Gerhard Richter was born in 1932 in Dresden. After the war, he trained in painting in East Germany, initially working within the mural tradition influenced by Soviet socialist realism. In 1961, he and his first wife, Ema, decided to move to West Germany, settling in Düsseldorf, where Richter enrolled at the prestigious Kunstakademie. This period marked a decisive turning point: he began painting from photographs, and subsequently destroyed all works produced before 1962. Images drawn from newspapers, magazines, or personal archives brought from Dresden became the basis of his canvases. His figurative style soon became recognisable: images that resemble photographs, characterised by a distinctive blur, softening contours and giving them the appearance of historical or archival memories.

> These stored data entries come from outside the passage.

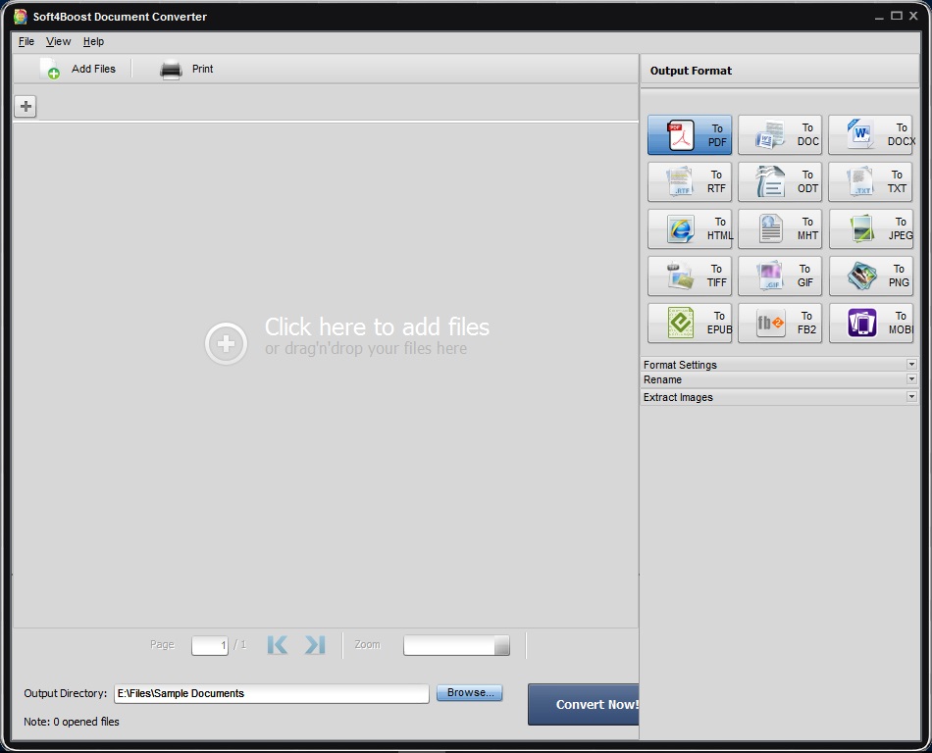Choose the To MOBI output format

click(x=870, y=323)
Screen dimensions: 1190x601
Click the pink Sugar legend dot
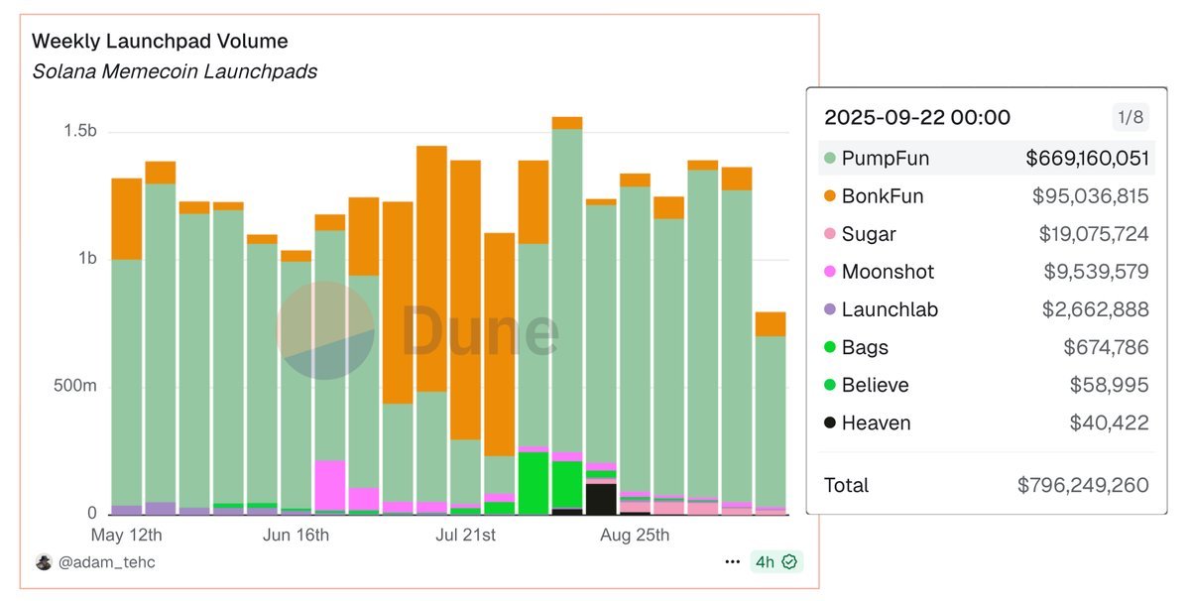[x=830, y=235]
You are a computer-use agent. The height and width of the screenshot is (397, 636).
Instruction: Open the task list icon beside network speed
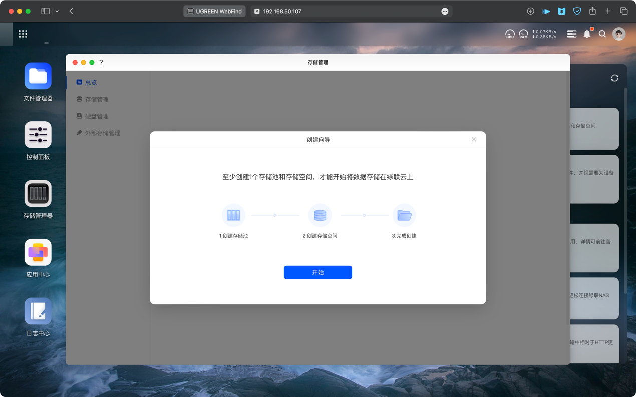click(571, 34)
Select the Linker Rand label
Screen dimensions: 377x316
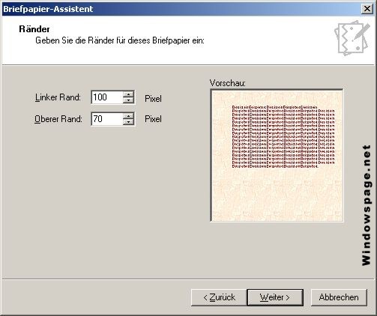pos(58,97)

However, Richter never confined himself to figurative painting. In the 1970s, he began exploring colour, perception, and optical effects through his inpaintings, which are well represented in the exhibition. His growing international recognition was confirmed by his invitation to represent Germany at the Venice Biennale in 1972. For this occasion, he conceived the cycle 48 Portraits, depicting male figures from fields such as science, literature, and music taken from international encyclopedias. Executed with extreme realism and neutrality, the portraits deliberately avoid emotional expression. The series is presented at the Fondation Louis Vuitton in its entirety, as it was originally shown in Venice.


A substantial part of the exhibition is also devoted to Richter’s engagement with abstraction, which became central to his practice in the 1980s. These works, often monumental in scale, absorb the viewer into dense chromatic surfaces. The exhibition reveals two complementary approaches within his abstraction: one carefully structured, composed of grids of colour that appear neutral and silent; the other more gestural and chaotic, where expressive movements of paint dominate the surface.



Despite this deep engagement with abstraction, Richter never abandoned figuration. His paintings explore virtually every traditional genre: still life, landscape, portrait, always produced in the studio yet rooted in observation and memory. Historical events also became important subjects. One room focuses on the series 18. Oktober 1977, which reflects on recent German history through the deaths of members of the Red Army Faction in prison; officially ruled suicides, though widely debated at the time. Painted eleven years after the events, the works still provoked controversy. Other paintings demonstrate Richter’s attention to collective trauma, including reflections on the September 11 attacks and the Holocaust, notably through the Birkenau series.



Alongside these sombre themes, Richter continued to depict his family and close environment, often rendered in his characteristic blurred technique – achieved by dragging a brush across the still-wet surface – which creates images that are at once realistic, melancholic, and intimate. One of the most striking examples presented in the exhibition is S. mit Kind, a series portraying his third wife, Sabine Moritz, and their newborn son, offering a renewed perspective on the theme of motherhood. The family later settled in Cologne, where Richter still lives and works. In 2002, he received the prestigious commission to design a glass window for Cologne Cathedral.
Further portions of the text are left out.